Single by Kevin Sharp

from the album Measure of a Man
- Released: July 21, 1997
- Genre: Country
- Length: 2:30
- Label: Asylum
- Songwriters: Chris Farren; Jeffrey Steele;
- Producer: Chris Farren

Kevin Sharp singles chronology
| "She's Sure Taking It Well" (1997) | "If You Love Somebody" (1997) | "There's Only You" (1998) |

= If You Love Somebody =

"If You Love Somebody" is a song written by Chris Farren and Jeffrey Steele, and recorded by American country music artist Kevin Sharp. It was released on July 21, 1997 as the third single from his debut album, Measure of a Man.

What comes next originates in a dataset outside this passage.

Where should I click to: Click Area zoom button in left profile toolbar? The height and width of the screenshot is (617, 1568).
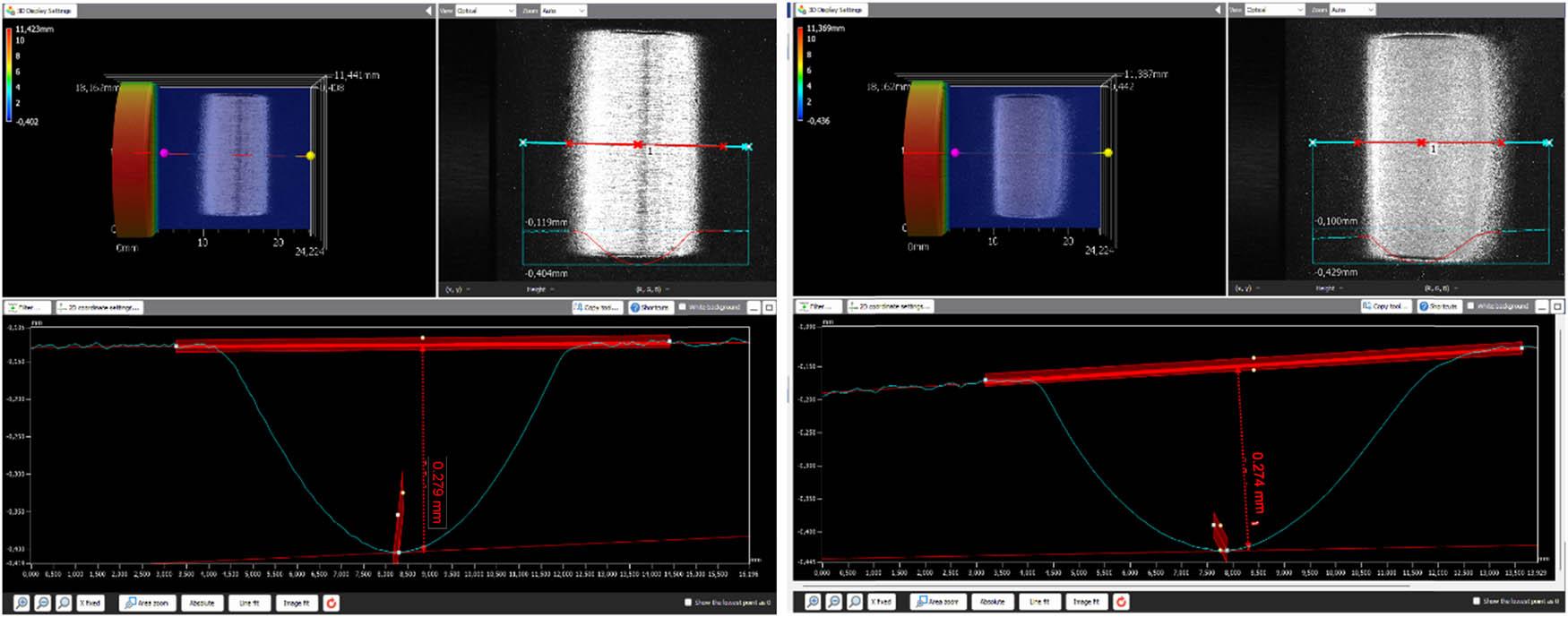click(147, 603)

The song reached number 4 on the Billboard Hot Country Singles & Tracks chart in October 1997.

==Critical reception==
Deborah Evans Price, of Billboard magazine reviewed the song favorably, saying that the record grabs the listener immediately and doesn't let go thanks to the "energetic percussion that opens this track and gives way to a spree of sassy fiddle lines." She goes on to say that the song is a fine example of the "vibrancy and passion he can bring to a great uptempo cut."

==Chart performance==
The song debuted at number 65 on the US Billboard Hot Country Songs for the week of July 26, 1997.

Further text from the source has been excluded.